A Street Called Shortcut

I drove by a street called shortcut.

It piqued my curiosity and it caused me to wonder how a street gets its name. I swear I heard it whisper to me; it was either that or the wind. I think it was both. It called out to me louder and louder with every full rotation of the tire tread ripping up the carpet of dirt covering the asphalt. I slowed so I could see; it curved abruptly and the turn was muddled by trees. It looked like a vortex of turns and curves and trees; like something out of Alice in Wonderland. I took the magnetic right turn that was pulling my car towards it and started on the street called shortcut.

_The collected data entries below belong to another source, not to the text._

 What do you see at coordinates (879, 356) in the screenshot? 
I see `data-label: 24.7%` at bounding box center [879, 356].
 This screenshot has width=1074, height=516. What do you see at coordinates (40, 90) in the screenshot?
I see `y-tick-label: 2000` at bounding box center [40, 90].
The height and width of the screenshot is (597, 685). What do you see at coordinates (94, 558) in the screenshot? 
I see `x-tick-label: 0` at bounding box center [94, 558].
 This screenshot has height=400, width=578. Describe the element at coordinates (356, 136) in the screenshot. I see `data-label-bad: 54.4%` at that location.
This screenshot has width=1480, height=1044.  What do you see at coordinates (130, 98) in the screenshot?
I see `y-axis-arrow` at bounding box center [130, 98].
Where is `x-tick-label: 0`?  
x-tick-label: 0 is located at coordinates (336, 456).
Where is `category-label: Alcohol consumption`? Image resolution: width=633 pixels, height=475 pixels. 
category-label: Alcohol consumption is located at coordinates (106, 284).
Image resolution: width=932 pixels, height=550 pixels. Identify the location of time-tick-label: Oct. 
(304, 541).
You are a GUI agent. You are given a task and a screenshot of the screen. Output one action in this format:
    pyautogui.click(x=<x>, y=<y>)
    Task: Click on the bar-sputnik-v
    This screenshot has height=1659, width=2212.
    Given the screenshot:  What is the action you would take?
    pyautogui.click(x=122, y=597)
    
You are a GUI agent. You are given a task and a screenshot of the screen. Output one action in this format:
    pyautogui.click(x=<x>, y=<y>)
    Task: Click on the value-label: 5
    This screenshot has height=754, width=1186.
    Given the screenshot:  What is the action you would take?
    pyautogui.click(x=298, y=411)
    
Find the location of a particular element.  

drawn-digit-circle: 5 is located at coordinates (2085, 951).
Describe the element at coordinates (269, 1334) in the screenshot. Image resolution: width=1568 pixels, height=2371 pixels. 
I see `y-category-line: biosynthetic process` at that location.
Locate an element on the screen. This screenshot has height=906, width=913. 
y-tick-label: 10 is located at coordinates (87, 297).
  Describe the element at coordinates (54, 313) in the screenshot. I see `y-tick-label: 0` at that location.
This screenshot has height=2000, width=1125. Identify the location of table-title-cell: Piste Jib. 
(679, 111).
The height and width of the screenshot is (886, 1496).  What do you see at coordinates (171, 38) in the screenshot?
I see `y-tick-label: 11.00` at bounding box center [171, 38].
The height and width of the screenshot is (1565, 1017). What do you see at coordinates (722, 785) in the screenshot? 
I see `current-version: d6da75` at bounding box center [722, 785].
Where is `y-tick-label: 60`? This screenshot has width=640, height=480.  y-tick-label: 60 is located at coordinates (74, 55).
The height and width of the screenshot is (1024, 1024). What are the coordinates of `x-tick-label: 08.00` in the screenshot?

I experienced a whole day on this street.

Suddenly I'd been punched through the curve. I was gliding around the other side of the curve where tree branches hung lower but the trunks stood taller. I was wrapped up in a corkscrew coil of road, not knowing which way was up. The fog grappled so low over the street it tripped up my tires. And the bucks and does, I swear, they danced gracefully and maybe even smiled. They didn’t bolt, they weren’t skittish. Through my windshield hazed by condensation and dew I saw them dancing like they were at a jubilee. The road kept on forever. If I stared too far beyond my windshield I simply saw the road and the trees meet into a pinhole black speck, so I kept driving, and driving, and driving.The air was wet and the road was dense, and the dirt was compacted richly, like it was chocolate cake batter ready to be eaten off the spoon. My car, I think, was flying, or maybe it was gliding. I felt somewhere in the middle of safely grounded and freely suspended, moving whimsically without a direction, without fear of what was ahead, just enjoying the drive.

Turning off the street was a funny thing. I couldn’t tell if I had turned around and exited the way I entered or if I was spit out on the other end; it all blended magnificently into one. I couldn’t tell deja vu from something new. Suddenly I was back on my commutable roads, the ones that don’t shine like Shortcut does. The ones where I get stopped at red lights and the trees are typical in size. How could a street like Shortcut do so much in so little time? I experienced a whole day on that street.

Curiosity and an, "I wonder how a street gets its name?” is all it took.